Required task
Gather every line in the rows below that contains the string "dimensions", and copy each one in full.

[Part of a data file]
☆ ☆ ☆ ☆

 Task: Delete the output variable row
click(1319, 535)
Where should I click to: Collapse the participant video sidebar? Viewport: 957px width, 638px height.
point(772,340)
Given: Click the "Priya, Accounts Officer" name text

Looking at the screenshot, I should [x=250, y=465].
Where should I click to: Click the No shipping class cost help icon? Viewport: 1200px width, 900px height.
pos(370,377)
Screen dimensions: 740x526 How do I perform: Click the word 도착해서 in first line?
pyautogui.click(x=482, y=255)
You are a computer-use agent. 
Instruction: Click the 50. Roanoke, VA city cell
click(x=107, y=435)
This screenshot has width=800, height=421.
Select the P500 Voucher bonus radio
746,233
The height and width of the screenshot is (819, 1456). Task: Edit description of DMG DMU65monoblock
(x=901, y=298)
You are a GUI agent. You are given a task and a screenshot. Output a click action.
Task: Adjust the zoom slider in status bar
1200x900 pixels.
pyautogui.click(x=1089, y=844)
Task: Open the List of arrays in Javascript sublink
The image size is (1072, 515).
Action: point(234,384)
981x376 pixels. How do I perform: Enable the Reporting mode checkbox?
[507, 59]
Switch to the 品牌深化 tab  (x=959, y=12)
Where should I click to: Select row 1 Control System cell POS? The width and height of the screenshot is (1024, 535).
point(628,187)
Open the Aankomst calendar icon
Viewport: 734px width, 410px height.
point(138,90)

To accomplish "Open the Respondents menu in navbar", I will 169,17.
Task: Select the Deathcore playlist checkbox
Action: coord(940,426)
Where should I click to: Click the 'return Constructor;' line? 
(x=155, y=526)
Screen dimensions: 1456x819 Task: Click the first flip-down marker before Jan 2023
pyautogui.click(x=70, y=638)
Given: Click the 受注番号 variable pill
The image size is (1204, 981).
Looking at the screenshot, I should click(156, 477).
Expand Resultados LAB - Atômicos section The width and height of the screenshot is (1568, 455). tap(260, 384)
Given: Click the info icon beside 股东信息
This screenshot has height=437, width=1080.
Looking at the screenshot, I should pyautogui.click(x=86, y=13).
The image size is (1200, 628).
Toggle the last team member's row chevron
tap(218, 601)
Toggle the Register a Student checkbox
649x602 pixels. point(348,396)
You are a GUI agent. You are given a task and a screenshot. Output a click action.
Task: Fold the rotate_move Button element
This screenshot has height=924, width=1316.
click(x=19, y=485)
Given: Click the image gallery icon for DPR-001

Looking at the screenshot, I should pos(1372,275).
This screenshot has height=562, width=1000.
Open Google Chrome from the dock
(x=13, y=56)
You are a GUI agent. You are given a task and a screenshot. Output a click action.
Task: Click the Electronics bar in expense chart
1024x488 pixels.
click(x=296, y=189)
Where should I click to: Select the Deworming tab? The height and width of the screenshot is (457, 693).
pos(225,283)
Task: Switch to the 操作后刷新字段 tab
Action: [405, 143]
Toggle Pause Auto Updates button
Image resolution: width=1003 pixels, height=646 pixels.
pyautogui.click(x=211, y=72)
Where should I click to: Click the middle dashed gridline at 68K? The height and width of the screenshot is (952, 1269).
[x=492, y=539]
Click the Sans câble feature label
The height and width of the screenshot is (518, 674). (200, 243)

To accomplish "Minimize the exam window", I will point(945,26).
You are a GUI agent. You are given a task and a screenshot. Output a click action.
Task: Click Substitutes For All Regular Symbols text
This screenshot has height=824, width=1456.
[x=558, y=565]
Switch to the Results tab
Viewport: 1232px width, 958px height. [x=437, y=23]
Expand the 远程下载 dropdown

☆ ☆ ☆ ☆

Expected answer
Screen dimensions: 740x526 How do I perform: Click the word 도착해서 in first line?
Screen dimensions: 1456x819 Task: Click the first flip-down marker before Jan 2023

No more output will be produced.